Typically, these systems are backed up once a night. If you could increase that backup frequency to every 15 minutes, these alerting applications become more effective because now you're catching a ransomware hit within 15 minutes, as opposed to within eight hours.
What's the next phase in ransomware protection? Is there anything you'd like to see backup and recovery vendors implement regarding ransomware protection going forward?
Crump: I think that the next phase is the detection of the activity and then the caching of changes as they occur. We're seeing a couple vendors head down this path, but I'd like to see it more broadly. But what they're doing, essentially, is caching all changes to a group of files and then also detecting for that ransomware pattern. If they see the pattern occur, they find the service that has started it, and they kill that task.
They also have a record of what files have been changed, and then, they can immediately apply those back without having to go through a restoration process or anything like that. So, the result, then, is that a ransomware activity is stopped before it gets too far, and then, any damage it caused is immediately caught and replaced.
The way to eliminate ransomware is to stop paying ransoms, because the ransoms are what fund the activity. The way to stop paying ransoms is increasingly effective protection and recovery, as it relates to unstructured data, in particular.
Testing is an important element of disaster recovery planning that is often overlooked. How can an organization test to ensure it's ready to recover from a ransomware attack?
Crump: Testing is something that people will think of from a more traditional disaster point of view, such as a whole data center going down, and recovery from ransomware is different. You generally are dealing with a relatively small amount of data spread across an incredibly high number of files; that's the nature of most unstructured data today. So, you have to know how to recover a specific volume, a specific set of subdirectories, things like that. You need to know how to quickly identify what's been changed.
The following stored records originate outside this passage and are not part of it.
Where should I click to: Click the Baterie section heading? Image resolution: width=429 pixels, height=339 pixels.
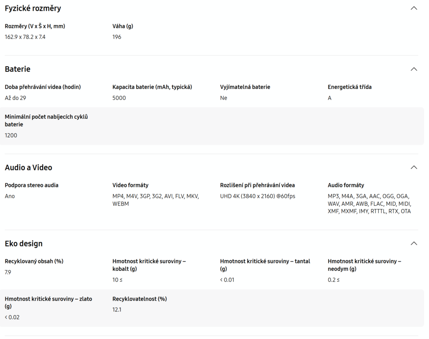click(x=18, y=69)
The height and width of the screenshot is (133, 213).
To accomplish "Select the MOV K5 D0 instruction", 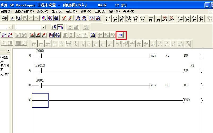I will [175, 56].
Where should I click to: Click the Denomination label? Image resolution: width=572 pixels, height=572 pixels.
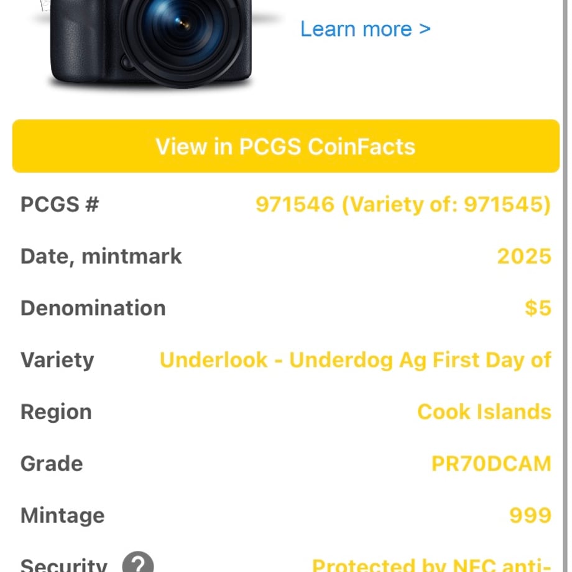(x=93, y=308)
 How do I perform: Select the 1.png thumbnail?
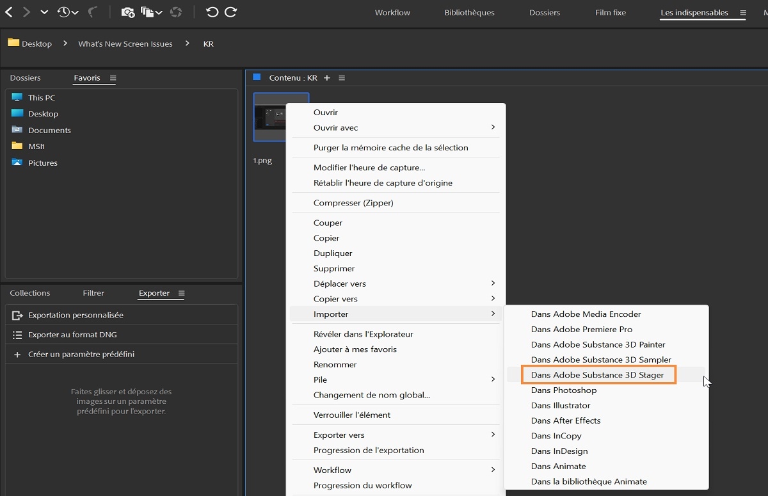[x=269, y=117]
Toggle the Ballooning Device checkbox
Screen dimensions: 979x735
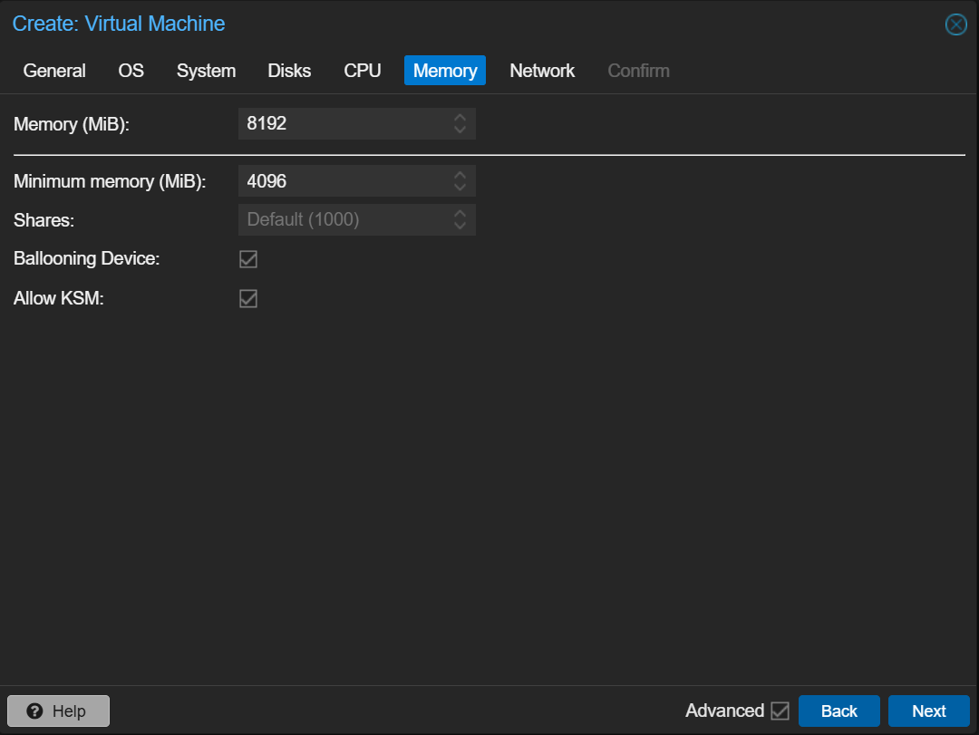click(248, 259)
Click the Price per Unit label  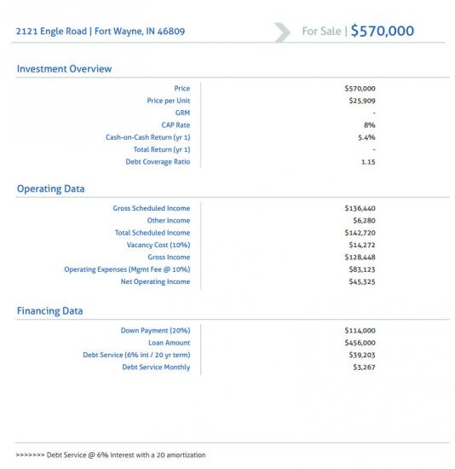coord(169,101)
Backup software is getting better at reporting that to you. Going through that process and understanding how long it will take become critical as part of your overall testing processes. And the actual process is just different from a full-blown disaster recovery, where you're essentially recovering everything from scratch.
Do you find that organizations are testing enough for ransomware at this point?
Crump: Most organizations aren't testing enough for anything. And that's not necessarily the fault of IT; it's just the nature of the speed at which organizations move nowadays. So, we see lack when it comes to traditional disaster recovery testing, and so, the amount of ransomware-specific recovery testing is even worse.
Is there anything else that businesses should be aware of regarding ransomware recovery and protection that you want to mention or any other trends you are seeing in the market?
Crump: The big issue is complacency. We haven't seen a big ransomware attack for a few months now, but we will. It's easy to lull yourself into thinking, 'OK, well, that trend has passed.' Ransomware is hitting companies every single day. Most ransomware attacks aren't reported, and that's on purpose, because nobody wants to admit that they've paid a ransom.
Don't be complacent. Get out in front of this. The good news is: Everything you do to protect against a ransomware attack will also help you in general operational recoveries. The concept of backing up more frequently and testing recoveries has far-reaching benefits beyond just recovery from ransomware.